Internasional

Eropa Dilanda Gelombang Panas Ekstrem, Fenomena Omega Block Jadi Pemicu

Eropa Dilanda Gelombang Panas Ekstrem, Fenomena Omega Block Jadi Pemicu

Ringkasan

  • Eropa dilanda gelombang panas ekstrem yang dipicu fenomena Omega Block, menyebabkan rekor suhu tertinggi dan status siaga merah di berbagai wilayah.

Benua Eropa saat ini tengah menghadapi ancaman serius akibat gelombang panas ekstrem yang melanda hampir seluruh wilayahnya. Suhu udara di berbagai negara tercatat mencapai rekor tertinggi, memaksa otoritas setempat menetapkan status siaga merah di sejumlah kota besar guna mengantisipasi dampak kesehatan bagi masyarakat luas.

Salah satu catatan paling mengkhawatirkan terjadi di Prancis pada 23 Juni lalu.
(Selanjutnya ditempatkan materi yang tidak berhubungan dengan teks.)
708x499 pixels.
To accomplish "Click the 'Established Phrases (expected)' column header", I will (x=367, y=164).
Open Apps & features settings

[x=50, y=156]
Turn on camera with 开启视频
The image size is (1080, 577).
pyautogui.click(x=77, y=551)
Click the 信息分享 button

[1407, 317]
Negara tersebut secara resmi mencatat hari terpanas dalam sejarah untuk periode bulan Juni. Peningkatan suhu yang drastis ini tidak hanya mengganggu aktivitas harian warga, tetapi juga memberikan tekanan besar pada infrastruktur publik dan layanan kesehatan di seluruh negeri.
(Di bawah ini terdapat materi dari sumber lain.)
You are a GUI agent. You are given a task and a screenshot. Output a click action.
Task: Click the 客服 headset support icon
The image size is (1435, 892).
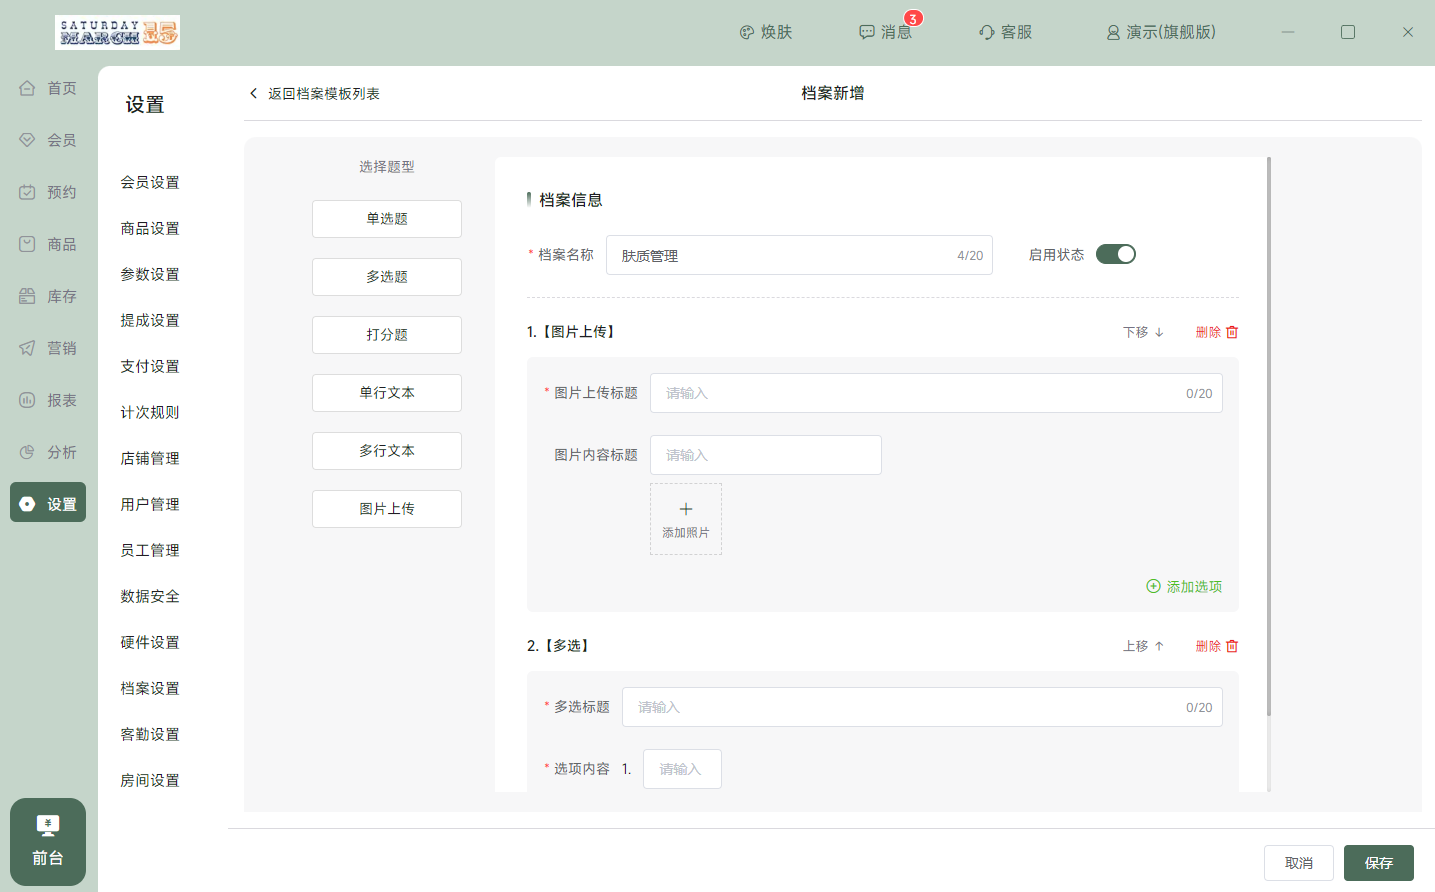click(987, 32)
Untuk memantau fenomena ini secara akurat, satelit Copernicus Sentinel-3 diterjunkan untuk melakukan observasi dari luar angkasa. Dengan menggunakan sensor termal canggih, satelit tersebut mampu memetakan suhu permukaan daratan secara mendetail. Data ini memberikan gambaran yang jauh lebih akurat mengenai intensitas panas yang dirasakan oleh permukaan bumi dibandingkan sekadar mengukur suhu udara biasa.

Perlu dipahami bahwa suhu permukaan daratan cenderung jauh lebih tinggi daripada suhu udara yang diukur oleh stasiun cuaca konvensional. Hal ini terjadi karena material seperti aspal dan bebatuan di perkotaan memiliki kemampuan tinggi dalam menyerap dan menyimpan panas matahari sepanjang hari, yang kemudian memancarkannya kembali ke atmosfer.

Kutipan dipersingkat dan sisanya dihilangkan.